*EXERCISE TASKS*.
- a) Reproduce word for word the part of the article on school oral health that runs from "According to a" down to "call for Ireland.".
- b) Answer these questions from the article on school oral health:
(i) How many pages does the HSE's new policy run to?
(ii) What percentage of UK parents said their child's school provided lessons on the importance of good oral health?
(iii) In which city did the Irish Dental Association hold its annual conference?

*EXTRACT PROVIDED*.
========

The HSE’s new oral health policy has failed to include any meaningful role for pre-schools, primary schools or secondary schools in promoting good oral health practices according to the Irish Dental Association.
The IDA says there has been no unified state policy on oral health promotion in schools up to now but it had expected to see such programmes play a critical role in the HSE’s new Smile agus Slainte policy. It says the omission of such a role must be viewed as a missed opportunity.
Although the new policy runs to over 150 pages and mentions oral health promotion and protection programmes many times, no specific role has been allocated to schools in promoting oral health. The IDA believes the good habits which pre and primary schools in particular could engender would set children up for life while also saving the state money.
According to a recent WHO study poor oral health can negatively affect a child’s confidence and social skills while it leads to more than 50 million schools’ hours being lost each year.
That survey found the UK ranked last out of 13 countries in promoting good oral health. When asked if their child’s school provided lessons on the importance of good oral health, only 29% of UK parents said this was the case. The corresponding figure for Mexico was 93%.
The new President of the IDA, Professor Leo Stassen told delegates at the Association’s annual conference in Galway that the poor performance of our nearest neighbour should act as a wake-up call for Ireland.
“I fear to think what the answer of Irish parents to that question would be because at the moment there is no standard policy on oral health education here. Rather it is left up to individual schools on whether they want to include it in the school curriculum or not. That situation has not been addressed in the new oral health policy and indeed the key role of pre-school and primary school teachers in particular, is conspicuous by its absence.”
“The experience of most dentists is that the information given to young people here about oral health is, in most cases, minimal. Indeed, many schools still reward good behaviour with sweet treats, while end of term parties, cake sales and visits to fast food restaurants by teams after matches are unfortunately, regular features of school life. They shouldn’t be, and the same applies to home life and club activities also”

========

*DATASET EXCERPT*.
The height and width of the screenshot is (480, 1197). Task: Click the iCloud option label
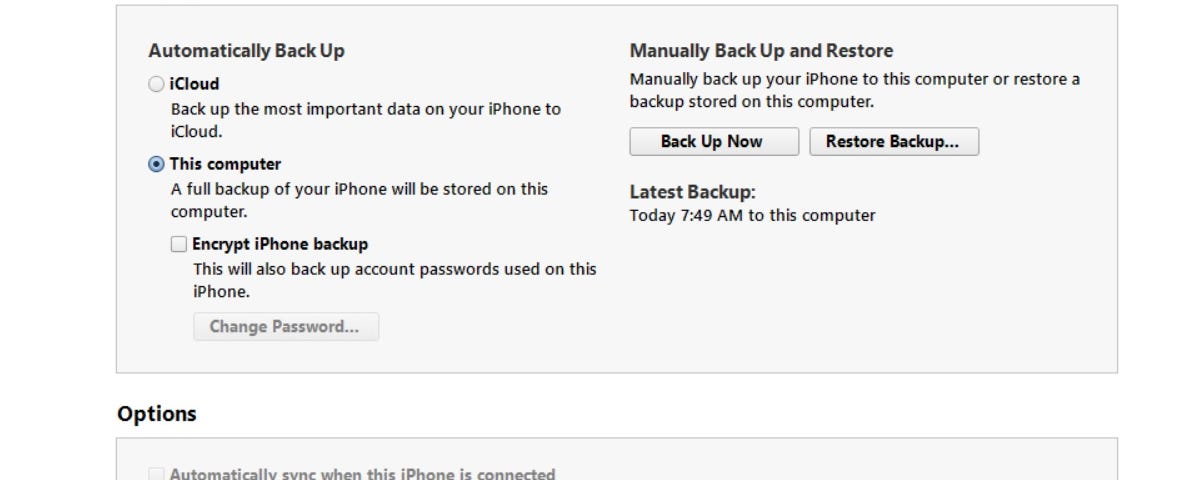(x=194, y=84)
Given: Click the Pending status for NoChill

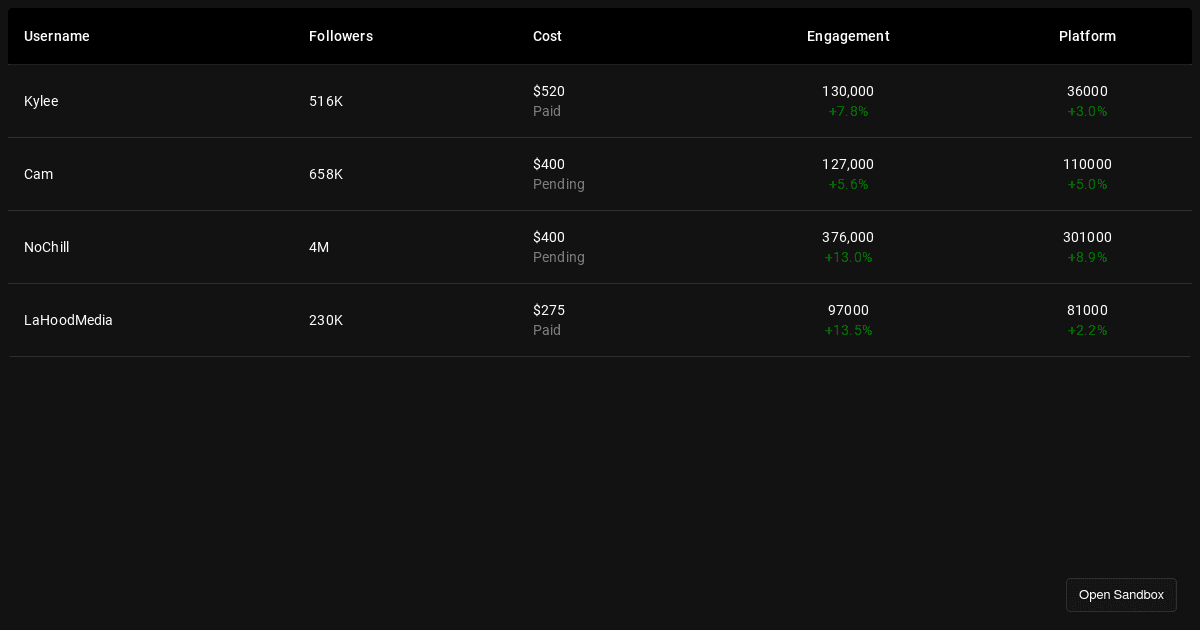Looking at the screenshot, I should click(x=559, y=257).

========

*ANSWERS FOR THIS EXERCISE*.
- a)
According to a recent WHO study poor oral health can negatively affect a child’s confidence and social skills while it leads to more than 50 million schools’ hours being lost each year.
That survey found the UK ranked last out of 13 countries in promoting good oral health. When asked if their child’s school provided lessons on the importance of good oral health, only 29% of UK parents said this was the case. The corresponding figure for Mexico was 93%.
The new President of the IDA, Professor Leo Stassen told delegates at the Association’s annual conference in Galway that the poor performance of our nearest neighbour should act as a wake-up call for Ireland.

- b)
(i) Over 150 pages.
(ii) 29%.
(iii) Galway.